The free performance ride ended about a decade ago. For a number of reasons, intricate hardware details can no longer be hidden behind simple and stable interfaces. Rather, expectations toward increased application performance can only be met if the software is made aware of hardware intricacies and its underlying algorithms are carefully tuned to exploit hardware characteristics.

The database field is particularly hit by the changing landscape. It depends on two hardware aspects that both have undergone disruptive changes in the recent years. On one side, computing resources have moved from a single, central processing unit (CPU) to massively parallel compute facilities. Heterogeneous hardware—fitted with co-processors such as graphics processors (GPUs) or field-programmable gate arrays (FPGAs)—has become ubiquitous; leveraging such hardware has become a tremendous challenge. On the other side, databases vitally depend on storage. However, the classical hard disk drive is increasingly displaced by new persistent storage media—most prominently flash memories or non-volatile RAM. Some systems dispense with persistent media altogether and perform all processing in main memory.

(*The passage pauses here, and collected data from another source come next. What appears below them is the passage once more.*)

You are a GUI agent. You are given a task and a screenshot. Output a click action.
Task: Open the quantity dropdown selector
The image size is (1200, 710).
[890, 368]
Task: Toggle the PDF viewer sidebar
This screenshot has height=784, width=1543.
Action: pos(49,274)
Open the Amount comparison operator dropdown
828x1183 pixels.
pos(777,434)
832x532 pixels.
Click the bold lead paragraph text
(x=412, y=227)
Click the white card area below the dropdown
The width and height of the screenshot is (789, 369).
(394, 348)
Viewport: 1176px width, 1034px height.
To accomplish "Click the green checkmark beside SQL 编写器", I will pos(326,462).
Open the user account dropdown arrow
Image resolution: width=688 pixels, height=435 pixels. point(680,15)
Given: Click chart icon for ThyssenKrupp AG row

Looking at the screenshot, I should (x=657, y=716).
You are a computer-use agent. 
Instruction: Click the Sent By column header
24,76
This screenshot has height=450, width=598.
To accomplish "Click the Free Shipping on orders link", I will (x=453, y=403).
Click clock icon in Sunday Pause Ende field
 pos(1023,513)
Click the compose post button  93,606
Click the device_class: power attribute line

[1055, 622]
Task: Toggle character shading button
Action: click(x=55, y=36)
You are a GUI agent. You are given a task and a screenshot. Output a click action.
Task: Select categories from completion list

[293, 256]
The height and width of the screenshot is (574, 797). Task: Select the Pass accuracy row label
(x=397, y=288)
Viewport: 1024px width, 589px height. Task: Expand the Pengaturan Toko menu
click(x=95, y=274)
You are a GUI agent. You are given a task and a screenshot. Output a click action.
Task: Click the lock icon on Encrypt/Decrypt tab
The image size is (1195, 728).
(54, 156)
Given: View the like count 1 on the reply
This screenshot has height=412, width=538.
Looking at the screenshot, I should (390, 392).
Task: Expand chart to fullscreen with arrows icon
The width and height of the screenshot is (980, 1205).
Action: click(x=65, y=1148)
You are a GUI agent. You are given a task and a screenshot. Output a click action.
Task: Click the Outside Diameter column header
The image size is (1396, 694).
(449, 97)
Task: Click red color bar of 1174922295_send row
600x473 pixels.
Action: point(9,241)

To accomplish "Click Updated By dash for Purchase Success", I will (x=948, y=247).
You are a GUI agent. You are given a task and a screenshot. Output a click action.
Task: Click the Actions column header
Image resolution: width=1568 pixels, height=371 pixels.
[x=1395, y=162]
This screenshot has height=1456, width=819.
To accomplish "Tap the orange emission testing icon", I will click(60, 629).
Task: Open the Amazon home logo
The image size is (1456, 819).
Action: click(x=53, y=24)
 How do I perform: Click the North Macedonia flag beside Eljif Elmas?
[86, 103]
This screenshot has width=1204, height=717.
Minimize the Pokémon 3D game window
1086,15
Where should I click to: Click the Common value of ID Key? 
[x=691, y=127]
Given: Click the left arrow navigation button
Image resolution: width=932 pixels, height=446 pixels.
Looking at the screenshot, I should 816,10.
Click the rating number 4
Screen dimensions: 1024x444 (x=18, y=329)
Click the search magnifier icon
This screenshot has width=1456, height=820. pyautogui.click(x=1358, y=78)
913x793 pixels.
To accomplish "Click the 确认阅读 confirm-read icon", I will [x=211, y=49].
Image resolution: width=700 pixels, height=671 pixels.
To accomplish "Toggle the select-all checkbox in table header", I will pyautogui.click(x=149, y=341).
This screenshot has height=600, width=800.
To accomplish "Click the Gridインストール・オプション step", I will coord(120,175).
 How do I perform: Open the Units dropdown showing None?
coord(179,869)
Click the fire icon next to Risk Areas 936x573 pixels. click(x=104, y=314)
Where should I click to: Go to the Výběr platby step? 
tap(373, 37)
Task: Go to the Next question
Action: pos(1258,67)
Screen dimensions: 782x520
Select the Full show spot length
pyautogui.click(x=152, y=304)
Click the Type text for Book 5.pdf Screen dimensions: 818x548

This special issue features high-quality articles that cover both of these hardware aspects.

The first article, Parallel Outlier Detection on Uncertain Data for GPUs, uses graphics processing units (GPUs) as an instance of a specialized co-processor to accelerate data processing. The specific task addressed in the paper is the detection of outliers on uncertain data. Outlier detection is an important component of data mining systems; uncertain data arises in numerous real-world data sets.

The contribution of this first article is twofold. First, it proposes a new outlier detection algorithm which—based on density sampling—scales significantly better than previous solutions. The proposed algorithm prepares for the second contribution, a careful implementation that leverages the particular kind of parallelism realized in GPU architectures, a kernel-based programming model with warp-level scheduling. As the paper shows, the two contributions combined can lead to substantial performance improvements, compared to alternatives that are based on CPUs alone.

The second article, Optimized B+-Tree for Hybrid Storage Systems, studies how the changing storage landscape affects B+-tree data structures, hence, the second aspect mentioned above. Addressing B+-trees, the contributions of the article go right into the heart of most existing database engines, which are often very deeply built on B+-tree indexes.

Specifically, the article assumes a hybrid storage architecture, composed of solid state drives (SSDs) and traditional hard disk drives (HDDs). The former technology is appealing because of its favorable (random) read access characteristics, but also incurs a high monetary cost and limited lifetime characteristics (with regard to device endurance and data retention). Combining it with traditional hard disks strikes a balance between these characteristics, as demonstrated in the article. The proposed HybridB tree data structure leverages the hybrid combination of both drive types and ensures a data access pattern that is friendly to the characteristics of SSD media. An experimental evaluation demonstrates that HybridB tree can significantly outperform state-of-the-art solutions, such as using a standard B+-tree implementation on top of an SSD/HDD hybrid.

A number of people contributed to this special issue and we owe all of them a big Thank You. Specifically, we would like to thank the editors-in-chief, Divy Agrawal and Amit P. Sheth; the reviewers for their thorough comments; as well as the numerous people that work behind the scenes to make reviewing, typesetting, and publishing an easy experience for us.